Para o ano de 2023, conforme dados do Banco Central, o crédito ampliado a empresas situou-se em R$ 5,2 trilhões (49,9% do PIB). O crédito ampliado compreende tanto as operações de crédito do Sistema Financeiro Nacional (SFN) – empréstimos e financiamentos concedidos por bancos e outras instituições financeiras – quanto as operações de crédito dos demais setores institucionais residentes, os títulos de dívida públicos e privados e os créditos concedidos por não residentes (dívida externa).

E como as medidas tributárias podem alterar e melhorar esse cenário? A PEC 45/2019, que discute a reforma tributária no setor de consumo, apresenta características específicas para o setor de serviços financeiros. Por meio do artigo art. 156-A, § 5º, V, ‘b’, a PEC estabelece regimes específicos de IBS e CBS para serviços financeiros, dentre os quais estariam incluídos os serviços relativos a arranjos de pagamento e fintechs.

Conforme determina o referido artigo, a Lei Complementar deverá regulamentar a forma de apuração dos tributos, os quais poderão ser cumulativos. Eles poderão ter como base a receita ou o faturamento, e a alíquota será uniforme em todo o território nacional.

Não há uma clareza se o regime será apenas para os serviços tidos como financeiros ou para a totalidade das receitas auferidas para a empresa. Considerando a ausência de alíquotas, até o presente momento, em especial para regimes de tributação diferenciada para tal setor, não é possível avaliar os impactos sobre a tributação. Entretanto, caso ocorra um aumento da tributação atual, este será refletido diretamente no custo tributário do crédito.

Ademais, outro movimento de alteração legislativa possui relevante impacto para concessão de crédito.

Medida Provisória 1184/2023, conhecida como MP da Tributação de Fundos de Investimento, altera as regras de tributação de aplicações em fundos no Brasil. Seu objetivo é aplicar aos rendimentos apurados em fundos fechados as mesmas regras e as alíquotas atualmente em vigor relativas aos fundos abertos.

Especificamente quanto à antecipação de recebíveis, cabe destacar a relevante atuação dos Fundos de Investimento de Direito Creditórios (FIDC).
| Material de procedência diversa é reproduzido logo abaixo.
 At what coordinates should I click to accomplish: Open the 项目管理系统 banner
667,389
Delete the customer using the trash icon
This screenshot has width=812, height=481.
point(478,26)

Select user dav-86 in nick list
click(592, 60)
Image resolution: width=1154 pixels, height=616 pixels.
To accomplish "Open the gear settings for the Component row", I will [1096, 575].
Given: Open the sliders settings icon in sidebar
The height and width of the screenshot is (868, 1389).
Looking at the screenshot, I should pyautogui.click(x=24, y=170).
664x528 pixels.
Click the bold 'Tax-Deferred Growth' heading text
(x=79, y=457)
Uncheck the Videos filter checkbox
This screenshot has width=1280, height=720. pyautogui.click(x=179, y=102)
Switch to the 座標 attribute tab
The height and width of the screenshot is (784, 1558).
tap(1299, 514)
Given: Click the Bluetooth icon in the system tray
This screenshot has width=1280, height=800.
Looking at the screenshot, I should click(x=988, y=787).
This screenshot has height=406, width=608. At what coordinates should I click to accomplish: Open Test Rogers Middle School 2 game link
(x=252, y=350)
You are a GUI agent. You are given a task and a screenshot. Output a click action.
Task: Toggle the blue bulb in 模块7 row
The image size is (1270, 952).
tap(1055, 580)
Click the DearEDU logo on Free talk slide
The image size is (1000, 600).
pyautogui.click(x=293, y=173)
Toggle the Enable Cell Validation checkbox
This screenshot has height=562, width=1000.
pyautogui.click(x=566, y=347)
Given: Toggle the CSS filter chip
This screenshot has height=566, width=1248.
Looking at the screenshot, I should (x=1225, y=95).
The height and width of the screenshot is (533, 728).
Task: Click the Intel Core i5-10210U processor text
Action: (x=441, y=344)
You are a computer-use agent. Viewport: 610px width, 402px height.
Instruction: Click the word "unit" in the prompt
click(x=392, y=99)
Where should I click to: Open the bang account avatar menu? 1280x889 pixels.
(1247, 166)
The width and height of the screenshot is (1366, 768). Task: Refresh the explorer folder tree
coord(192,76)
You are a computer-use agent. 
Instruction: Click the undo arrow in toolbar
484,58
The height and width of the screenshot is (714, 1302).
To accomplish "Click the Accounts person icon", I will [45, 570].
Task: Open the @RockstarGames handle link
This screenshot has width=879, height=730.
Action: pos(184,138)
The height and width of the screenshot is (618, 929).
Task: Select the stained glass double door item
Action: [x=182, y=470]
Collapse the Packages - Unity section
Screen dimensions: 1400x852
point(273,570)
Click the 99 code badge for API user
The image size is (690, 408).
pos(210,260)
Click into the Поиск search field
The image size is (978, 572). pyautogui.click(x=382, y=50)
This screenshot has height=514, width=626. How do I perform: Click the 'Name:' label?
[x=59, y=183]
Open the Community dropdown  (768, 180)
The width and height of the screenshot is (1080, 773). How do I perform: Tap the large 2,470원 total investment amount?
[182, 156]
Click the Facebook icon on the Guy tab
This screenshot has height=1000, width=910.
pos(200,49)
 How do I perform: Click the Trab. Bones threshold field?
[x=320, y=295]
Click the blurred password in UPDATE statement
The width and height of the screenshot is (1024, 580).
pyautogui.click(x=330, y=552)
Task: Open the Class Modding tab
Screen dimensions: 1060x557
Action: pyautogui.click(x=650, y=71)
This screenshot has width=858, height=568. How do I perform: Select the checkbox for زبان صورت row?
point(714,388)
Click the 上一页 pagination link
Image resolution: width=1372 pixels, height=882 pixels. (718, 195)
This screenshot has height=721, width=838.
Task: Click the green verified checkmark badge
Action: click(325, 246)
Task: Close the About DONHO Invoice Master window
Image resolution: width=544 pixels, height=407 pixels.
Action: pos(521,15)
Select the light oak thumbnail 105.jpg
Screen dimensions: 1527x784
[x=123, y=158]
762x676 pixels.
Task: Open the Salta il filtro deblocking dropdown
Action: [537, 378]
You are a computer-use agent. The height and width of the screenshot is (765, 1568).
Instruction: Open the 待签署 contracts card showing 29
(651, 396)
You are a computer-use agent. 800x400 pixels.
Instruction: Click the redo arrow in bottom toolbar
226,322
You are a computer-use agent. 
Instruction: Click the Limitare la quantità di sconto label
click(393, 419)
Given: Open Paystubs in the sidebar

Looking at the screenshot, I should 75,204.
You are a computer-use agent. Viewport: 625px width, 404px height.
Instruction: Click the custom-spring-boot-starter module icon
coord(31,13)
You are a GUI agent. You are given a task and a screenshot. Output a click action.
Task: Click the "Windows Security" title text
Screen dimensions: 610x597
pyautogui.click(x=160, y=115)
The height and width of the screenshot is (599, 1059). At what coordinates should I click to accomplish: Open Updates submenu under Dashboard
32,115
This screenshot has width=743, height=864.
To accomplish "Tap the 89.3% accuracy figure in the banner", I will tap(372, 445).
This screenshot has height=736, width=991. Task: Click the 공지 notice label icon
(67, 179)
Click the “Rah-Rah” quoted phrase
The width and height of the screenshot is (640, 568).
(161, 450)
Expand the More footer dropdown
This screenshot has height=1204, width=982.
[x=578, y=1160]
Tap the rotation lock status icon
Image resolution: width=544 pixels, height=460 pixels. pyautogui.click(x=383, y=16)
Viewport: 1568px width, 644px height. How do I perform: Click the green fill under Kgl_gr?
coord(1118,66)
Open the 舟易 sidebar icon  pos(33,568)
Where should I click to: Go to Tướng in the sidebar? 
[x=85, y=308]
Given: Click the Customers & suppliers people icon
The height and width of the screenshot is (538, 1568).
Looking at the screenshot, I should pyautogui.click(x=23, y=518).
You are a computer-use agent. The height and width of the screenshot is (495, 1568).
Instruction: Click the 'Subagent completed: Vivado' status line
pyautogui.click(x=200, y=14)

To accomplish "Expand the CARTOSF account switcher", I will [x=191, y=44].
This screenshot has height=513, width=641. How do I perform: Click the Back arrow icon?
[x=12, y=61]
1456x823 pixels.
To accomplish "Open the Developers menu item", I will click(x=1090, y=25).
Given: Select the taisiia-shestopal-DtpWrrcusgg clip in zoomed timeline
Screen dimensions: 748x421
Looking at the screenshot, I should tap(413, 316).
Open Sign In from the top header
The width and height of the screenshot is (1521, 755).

Os FIDCs provêm às empresas de segmentos e portes diversos recursos necessários ao seu capital de giro, ou seja, criam liquidez às empresas detentoras de direitos, frutos do desenvolvimento de suas atividades, que, em contrapartida recebem o retorno financeiro imediato, mediante a antecipação de suas receitas, ao efetuar a cessão de crédito ao fundo. Isso propicia a realização de maiores investimentos no curto prazo, e assim sucessivamente, aumentando o seu crescimento e mobilizando ativamente a economia.

Em outras palavras, os FIDCs constituem fundamento essencial do processo de desbancarização e crescimento de fintechs, uma vez que representam uma fonte acessível e barata de capital para milhares de empresas dos mais diversos segmentos e tamanhos. Para muitas, como aquelas que estão em recuperação judicial, costumam ser a única fonte de capital disponível.

Entretanto, por meio da MP 1184, determina-se que tais fundos passem pelo denominado regime de tributação come-cotas. A sistemática do come-cotas concretiza-se no desconto automático do Imposto de Renda pelo administrador do fundo de investimento, pressupondo, deste modo, que a mera valorização das cotas representa verdadeira remuneração auferida pelo investidor ao final de determinado período.

Entretanto, tal medida abre espaço para a judicialização. Como o racional de que haveria ilegalidades de tal método de tributação, que despreza os conceitos de disponibilidade econômica e jurídica, inerentes à tributação pelo Imposto de Renda no Brasil.

Ademais, por sua própria natureza, os FIDCs costumam investir em ativos de baixa liquidez e de performance incerta, o que os torna incompatíveis com tal regime de tributação. Medidas que impactam diretamente o sistema financeiro e o crédito brasileiro devem ser cuidadosamente avaliadas, de modo a evitar que o custo tributário tome uma proporção maior no custo do crédito brasileiro.